Transport Minister Simeon Brown said the reduction in EV sales was due to people bringing forward purchases to November and December, while the subsidy was still in effect.

“When I announced that the coalition Government would be scrapping the so-called Clean Car Discount, I expected that would result in some people bringing forward their purchases of EVs and PHEVs so they could receive a discount before it was discontinued. This is exactly what has happened,” he said.

“EV sales were expected to slow following the removal of the ute tax; however it is pleasing to see that sales are already picking up in March compared with January.”

A report commissioned from Concept Consulting in December by Drive Electric suggested that without the Clean Car scheme, there could be 100,000 to 300,000 fewer EVs on the road in 2030. One in five cars on the road at the end of the decade would be an EV if the Clean Car Discount stayed, dropping to one in 10 if it was scrapped.

Speaking to the latest figures, Corson said policy settings were now “increasingly favourable for petrol and diesel vehicles”.

April 1 saw the entry of electric vehicles into the Road User Charges schemes.
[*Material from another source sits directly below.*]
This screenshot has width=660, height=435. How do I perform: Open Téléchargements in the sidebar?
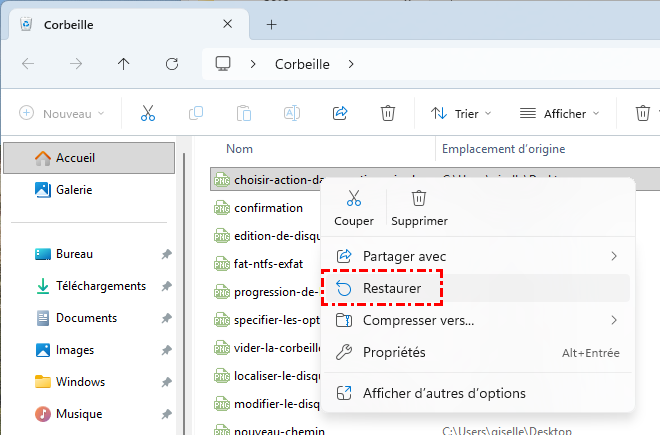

Fully electric vehicles will pay nearly twice as much in road tax under the arrangement than a non-plug-in hybrid and 23 percent more than a petrol car.

“There is a need for measures to encourage EV demand, otherwise we risk losing models and volume to other [right hand drive] markets, which will make a recovery slow,” Corson said.

“EVs remain the future for automotive technology globally, but we risk being left behind if we don’t encourage uptake here. A petrol/diesel vehicle bought today will be on our roads for the next 15 to 20 years.”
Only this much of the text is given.